## Activity
Once the line with "Task: Click the wechat-article-fetcher" is found in the data, output it and each following line exactly, up to and including the line with "Task: Click the bell", and nothing before or after.

## Supplied data
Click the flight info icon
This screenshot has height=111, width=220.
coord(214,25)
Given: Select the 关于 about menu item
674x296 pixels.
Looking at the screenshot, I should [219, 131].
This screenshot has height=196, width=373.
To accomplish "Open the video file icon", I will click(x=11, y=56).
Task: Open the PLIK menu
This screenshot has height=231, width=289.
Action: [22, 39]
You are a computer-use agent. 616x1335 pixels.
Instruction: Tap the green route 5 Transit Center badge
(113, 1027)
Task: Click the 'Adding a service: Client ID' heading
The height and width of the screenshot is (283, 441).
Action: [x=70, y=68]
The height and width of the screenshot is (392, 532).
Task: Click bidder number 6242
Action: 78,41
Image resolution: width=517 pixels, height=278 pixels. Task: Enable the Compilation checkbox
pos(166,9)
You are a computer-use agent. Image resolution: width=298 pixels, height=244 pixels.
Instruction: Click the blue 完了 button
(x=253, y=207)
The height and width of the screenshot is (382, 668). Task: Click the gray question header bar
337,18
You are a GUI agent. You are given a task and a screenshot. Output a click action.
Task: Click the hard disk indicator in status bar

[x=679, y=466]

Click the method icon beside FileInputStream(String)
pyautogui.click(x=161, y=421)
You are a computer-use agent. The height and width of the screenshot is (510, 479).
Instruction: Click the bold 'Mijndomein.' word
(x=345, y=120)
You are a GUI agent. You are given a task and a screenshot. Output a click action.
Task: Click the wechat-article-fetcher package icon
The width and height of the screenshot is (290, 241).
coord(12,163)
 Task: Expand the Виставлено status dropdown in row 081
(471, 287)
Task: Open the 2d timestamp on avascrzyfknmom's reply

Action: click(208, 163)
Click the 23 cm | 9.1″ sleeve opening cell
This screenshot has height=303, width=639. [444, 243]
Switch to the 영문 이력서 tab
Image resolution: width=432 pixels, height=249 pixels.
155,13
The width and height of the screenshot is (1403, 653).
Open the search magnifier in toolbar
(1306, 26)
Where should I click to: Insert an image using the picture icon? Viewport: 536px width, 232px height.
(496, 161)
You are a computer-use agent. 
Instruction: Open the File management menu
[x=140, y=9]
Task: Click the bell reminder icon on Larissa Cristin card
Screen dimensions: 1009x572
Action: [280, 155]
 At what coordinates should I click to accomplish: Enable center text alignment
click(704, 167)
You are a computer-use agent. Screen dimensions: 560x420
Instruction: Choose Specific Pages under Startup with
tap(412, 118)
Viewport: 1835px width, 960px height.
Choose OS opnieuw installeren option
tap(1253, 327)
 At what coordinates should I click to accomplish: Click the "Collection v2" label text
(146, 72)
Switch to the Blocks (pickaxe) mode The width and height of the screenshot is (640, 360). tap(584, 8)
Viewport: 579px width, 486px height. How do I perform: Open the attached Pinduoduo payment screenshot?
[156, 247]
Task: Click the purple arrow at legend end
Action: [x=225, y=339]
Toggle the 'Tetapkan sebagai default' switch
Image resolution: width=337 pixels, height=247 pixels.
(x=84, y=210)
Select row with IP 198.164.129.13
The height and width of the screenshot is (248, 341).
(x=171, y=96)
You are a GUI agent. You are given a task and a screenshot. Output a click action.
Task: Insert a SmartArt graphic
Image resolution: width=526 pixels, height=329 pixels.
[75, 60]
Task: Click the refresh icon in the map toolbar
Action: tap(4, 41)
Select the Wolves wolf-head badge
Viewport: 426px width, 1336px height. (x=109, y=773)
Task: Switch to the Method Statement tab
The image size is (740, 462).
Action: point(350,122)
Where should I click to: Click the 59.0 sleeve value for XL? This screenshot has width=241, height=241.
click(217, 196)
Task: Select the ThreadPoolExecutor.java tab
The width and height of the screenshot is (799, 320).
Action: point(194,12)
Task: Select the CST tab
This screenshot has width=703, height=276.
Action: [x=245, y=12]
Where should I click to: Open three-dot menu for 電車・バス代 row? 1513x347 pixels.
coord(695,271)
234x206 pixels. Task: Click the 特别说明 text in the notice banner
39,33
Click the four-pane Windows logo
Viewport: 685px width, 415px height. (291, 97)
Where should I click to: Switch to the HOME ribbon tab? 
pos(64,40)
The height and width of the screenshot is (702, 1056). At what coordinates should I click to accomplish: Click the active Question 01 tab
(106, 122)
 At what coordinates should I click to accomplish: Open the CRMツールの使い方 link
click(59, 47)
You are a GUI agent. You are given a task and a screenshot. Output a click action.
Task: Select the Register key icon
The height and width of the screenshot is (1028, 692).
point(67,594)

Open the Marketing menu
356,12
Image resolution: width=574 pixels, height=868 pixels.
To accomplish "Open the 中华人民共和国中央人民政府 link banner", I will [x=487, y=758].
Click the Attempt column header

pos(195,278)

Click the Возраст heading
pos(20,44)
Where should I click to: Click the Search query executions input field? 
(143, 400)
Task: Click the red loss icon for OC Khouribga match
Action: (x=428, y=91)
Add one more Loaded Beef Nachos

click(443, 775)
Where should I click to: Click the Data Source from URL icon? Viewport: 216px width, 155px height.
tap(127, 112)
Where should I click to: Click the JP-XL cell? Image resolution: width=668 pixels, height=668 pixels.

## Exercise response
Task: Click the wechat-article-fetcher package icon
The width and height of the screenshot is (290, 241).
coord(12,163)
 Task: Expand the Виставлено status dropdown in row 081
(471, 287)
Task: Open the 2d timestamp on avascrzyfknmom's reply

Action: click(208, 163)
Click the 23 cm | 9.1″ sleeve opening cell
This screenshot has height=303, width=639. [444, 243]
Switch to the 영문 이력서 tab
Image resolution: width=432 pixels, height=249 pixels.
155,13
The width and height of the screenshot is (1403, 653).
Open the search magnifier in toolbar
(1306, 26)
Where should I click to: Insert an image using the picture icon? Viewport: 536px width, 232px height.
(496, 161)
You are a computer-use agent. 
Instruction: Open the File management menu
[x=140, y=9]
Task: Click the bell reminder icon on Larissa Cristin card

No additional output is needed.